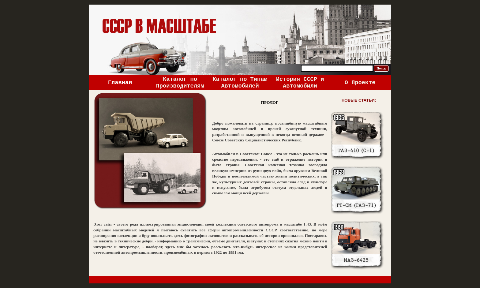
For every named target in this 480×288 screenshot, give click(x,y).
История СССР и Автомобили (300, 82)
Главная (120, 82)
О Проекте (360, 82)
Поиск (381, 68)
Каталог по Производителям (180, 82)
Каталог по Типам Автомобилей (239, 82)
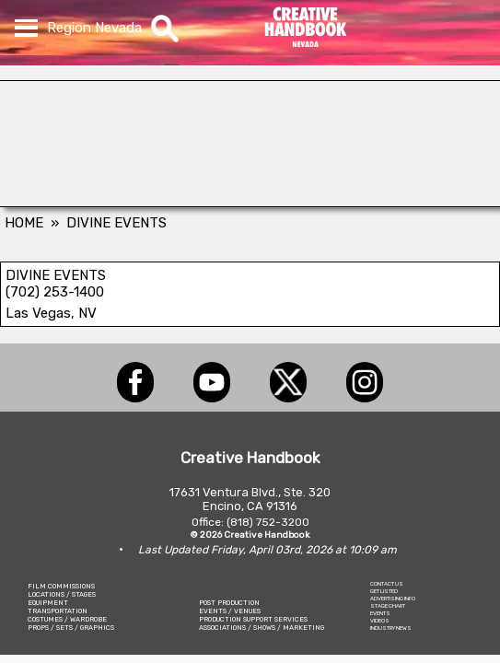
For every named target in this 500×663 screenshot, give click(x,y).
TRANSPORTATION (57, 611)
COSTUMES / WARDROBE (67, 619)
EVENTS (380, 613)
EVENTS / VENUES (230, 611)
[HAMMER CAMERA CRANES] (250, 201)
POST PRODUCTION (229, 603)
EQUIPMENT (48, 603)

*Aim of the task*
Retype the rows exactly, from the line containing "Каталог по Производителям (180, 82)" through the final row, with both ends included, and omit the pictures from your answer.

*Task output*
Каталог по Производителям (180, 82)
Каталог по Типам Автомобилей (239, 82)
For every named target in this 500×663 screenshot, give click(x,y).
TRANSPORTATION (57, 611)
COSTUMES / WARDROBE (67, 619)
EVENTS (380, 613)
EVENTS / VENUES (230, 611)
[HAMMER CAMERA CRANES] (250, 201)
POST PRODUCTION (229, 603)
EQUIPMENT (48, 603)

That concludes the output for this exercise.